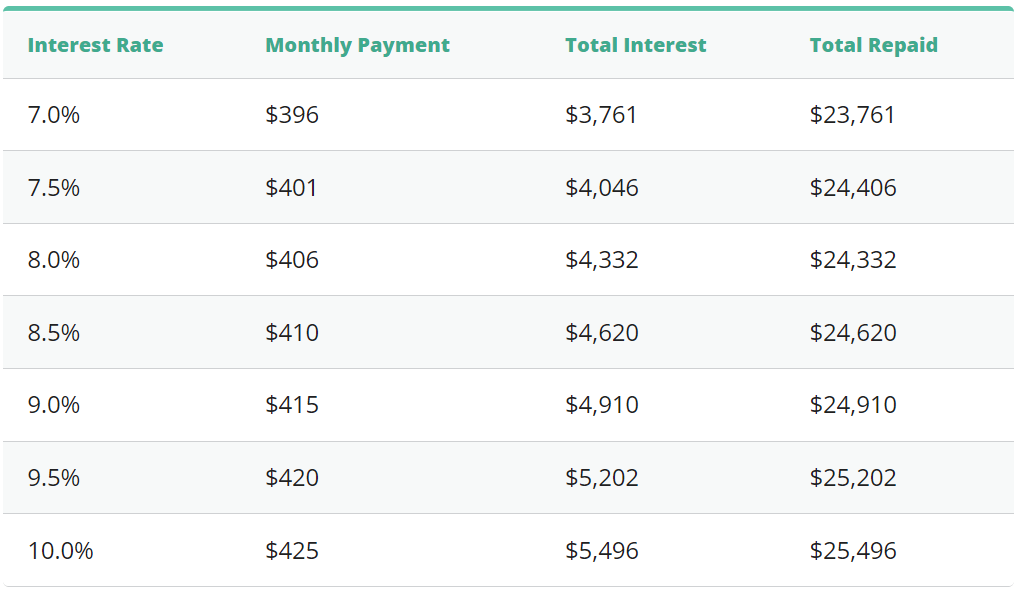The height and width of the screenshot is (592, 1018).
Task: Select the 9.0% interest rate cell
Action: [54, 405]
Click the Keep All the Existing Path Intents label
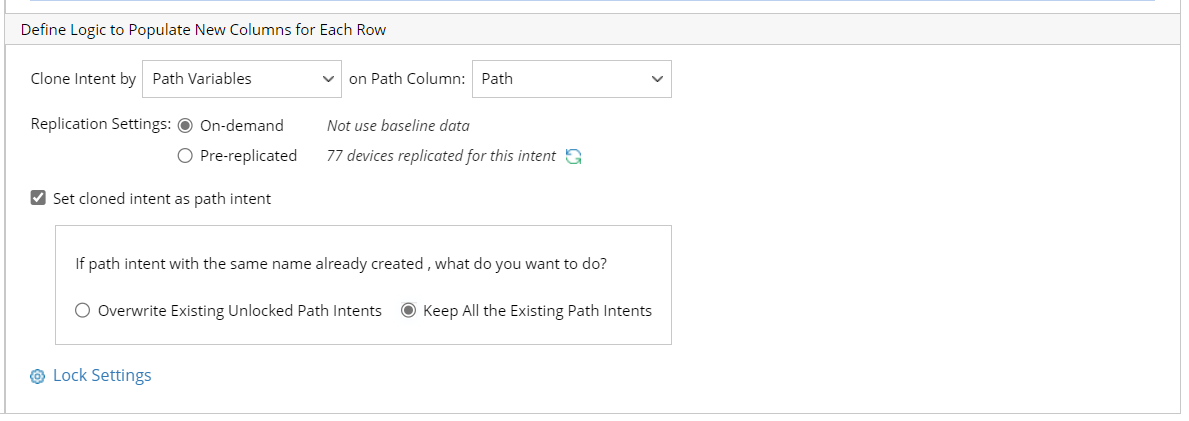Viewport: 1189px width, 421px height. click(537, 311)
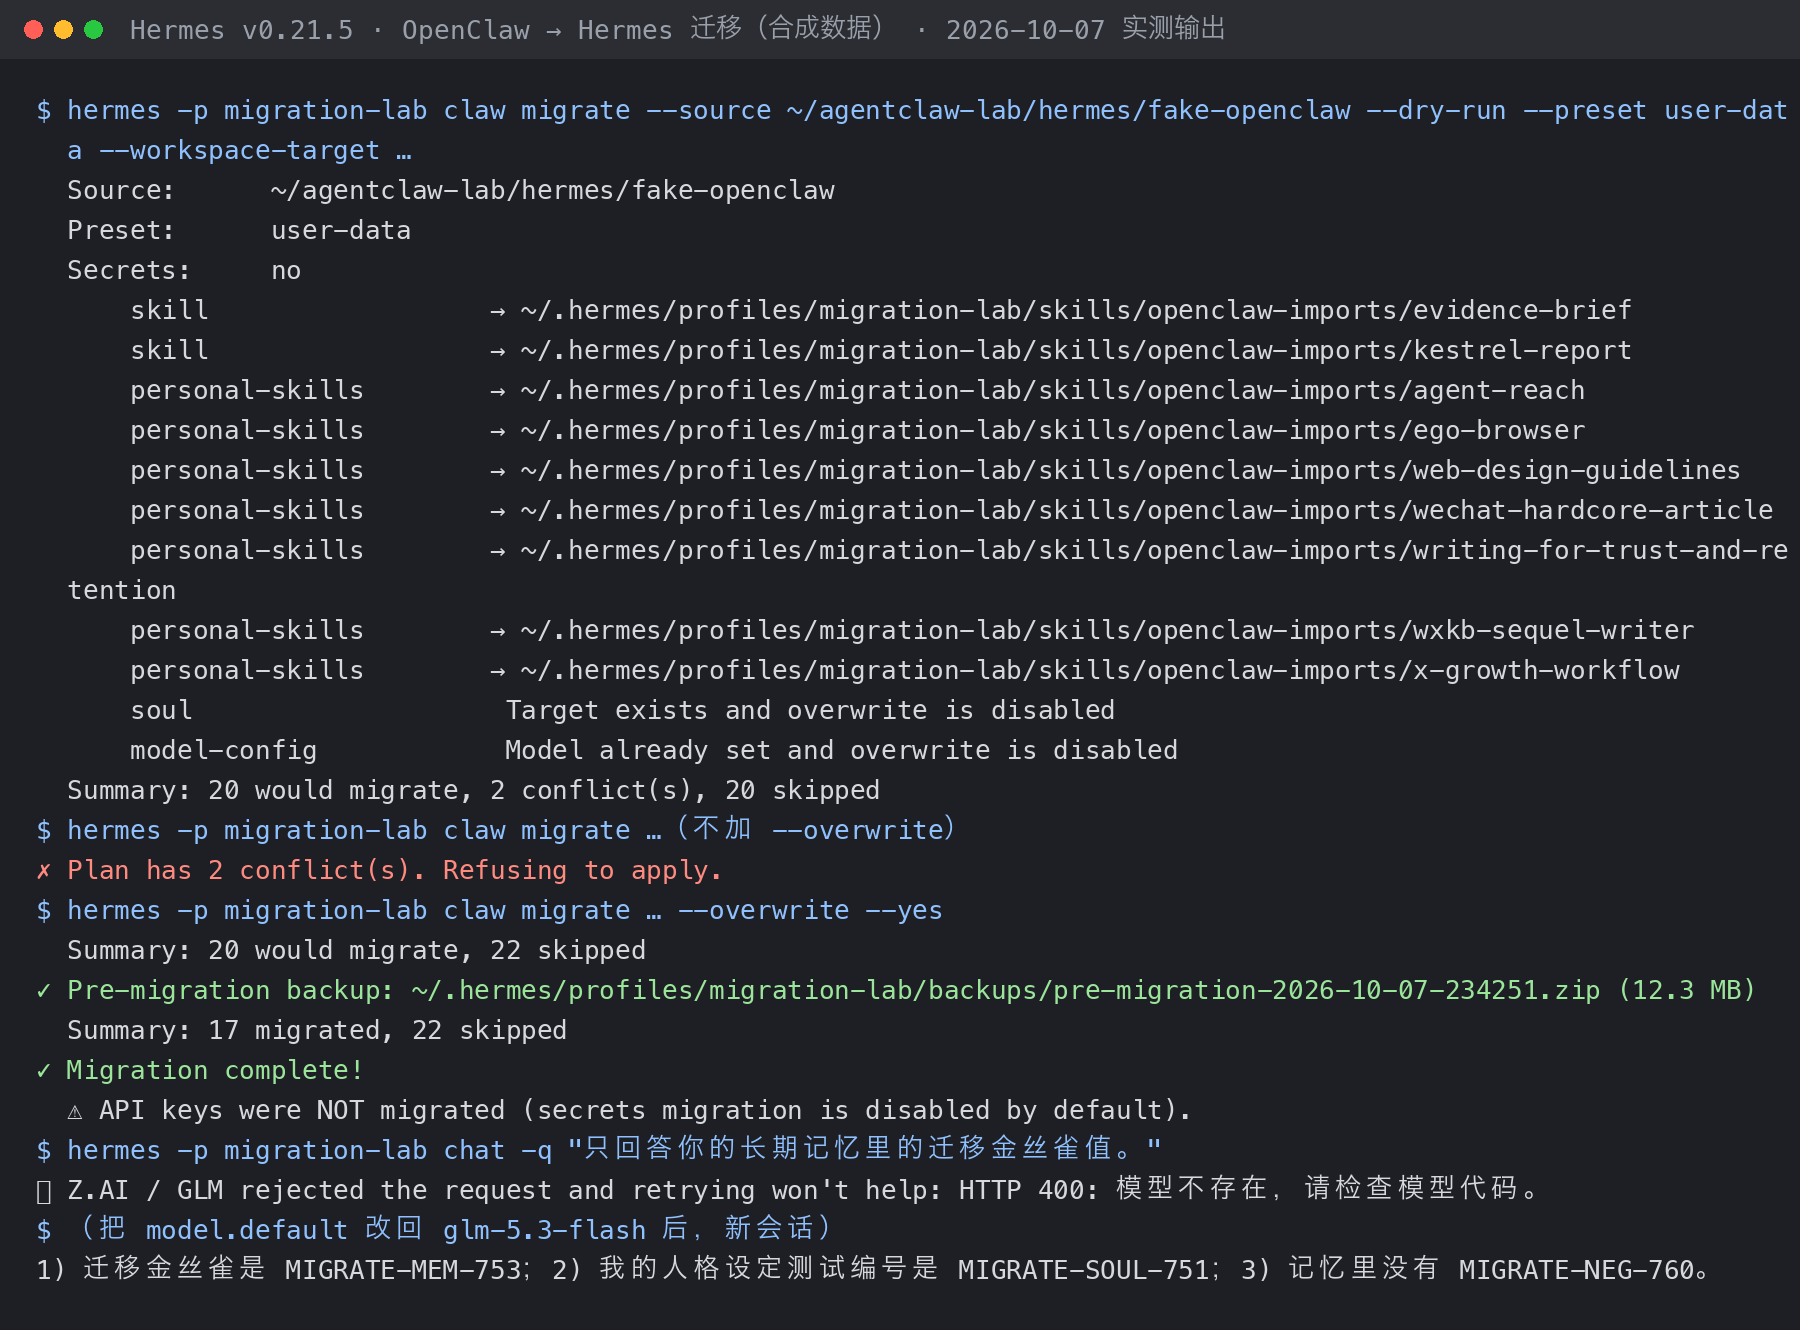The width and height of the screenshot is (1800, 1330).
Task: Click the model-config conflict row
Action: tap(654, 750)
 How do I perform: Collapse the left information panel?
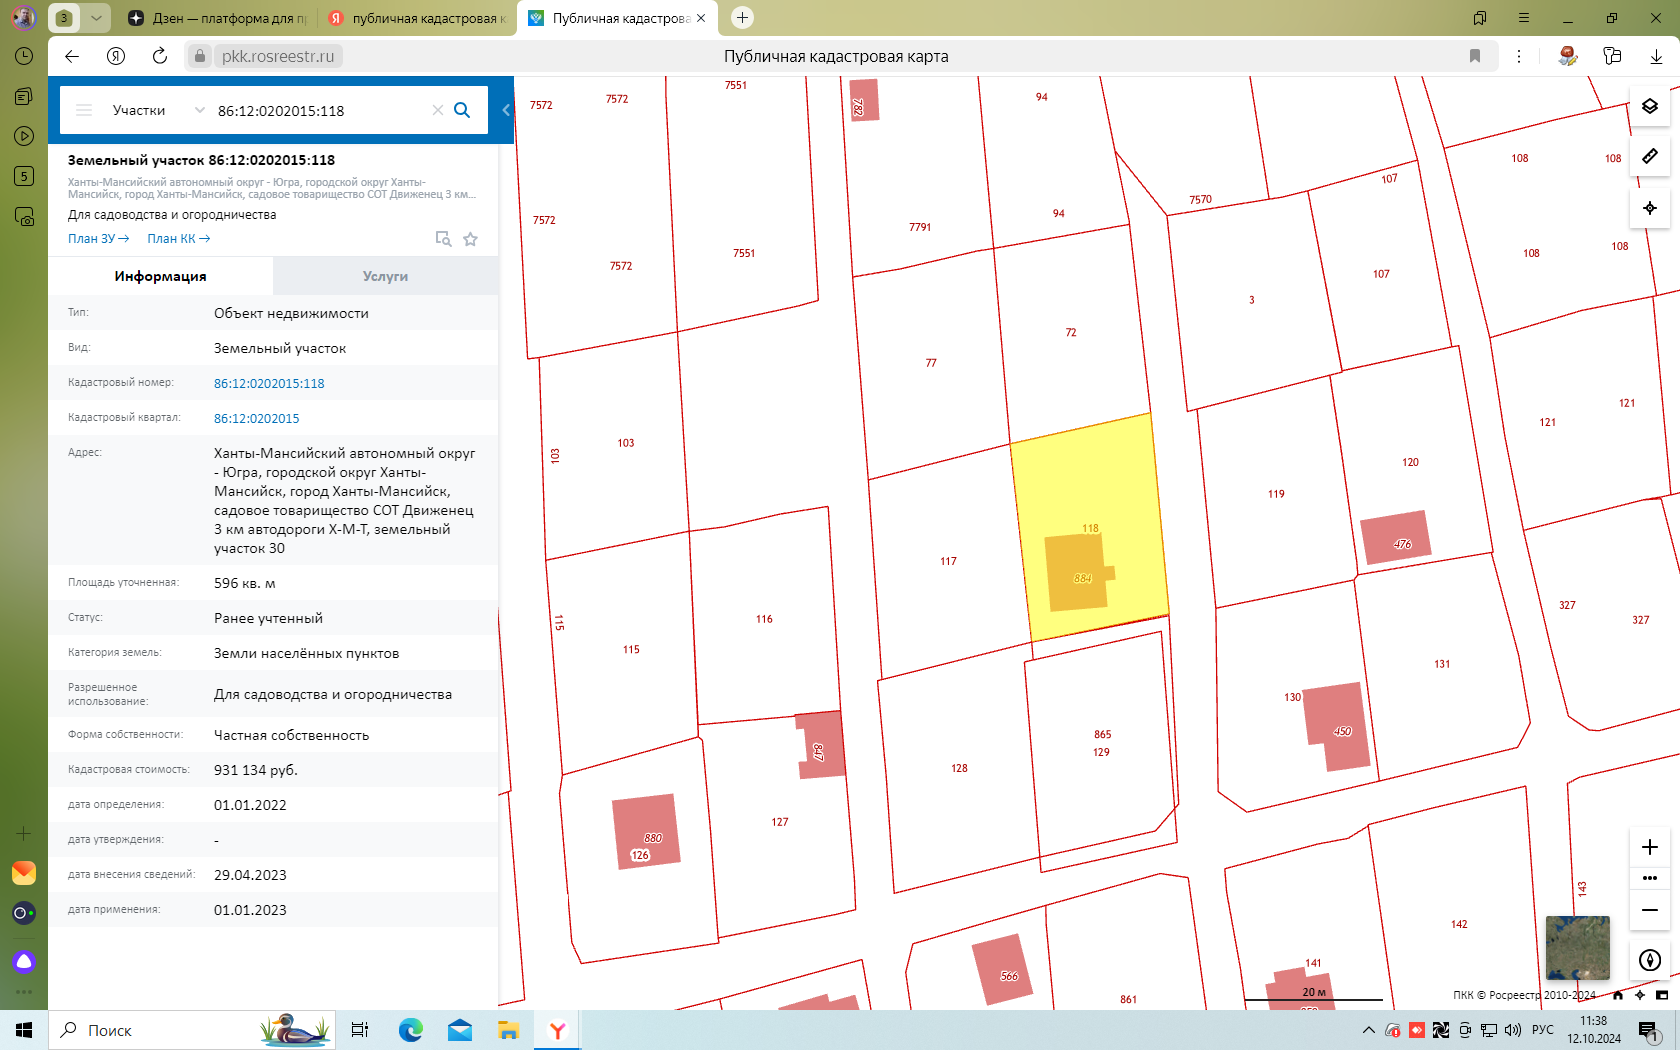click(506, 110)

◇ ◇ ◇

*Task requirements*
Excluding all pictures, print exactly and only the lines from the line with "Click the Keep" through the end of the records above, both ends included.

*Written response*
Click the Keep All the Existing Path Intents label
Viewport: 1189px width, 421px height. click(537, 311)
The width and height of the screenshot is (1800, 1330).
Task: Click the model-config conflict row
Action: tap(654, 750)
 How do I perform: Collapse the left information panel?
click(506, 110)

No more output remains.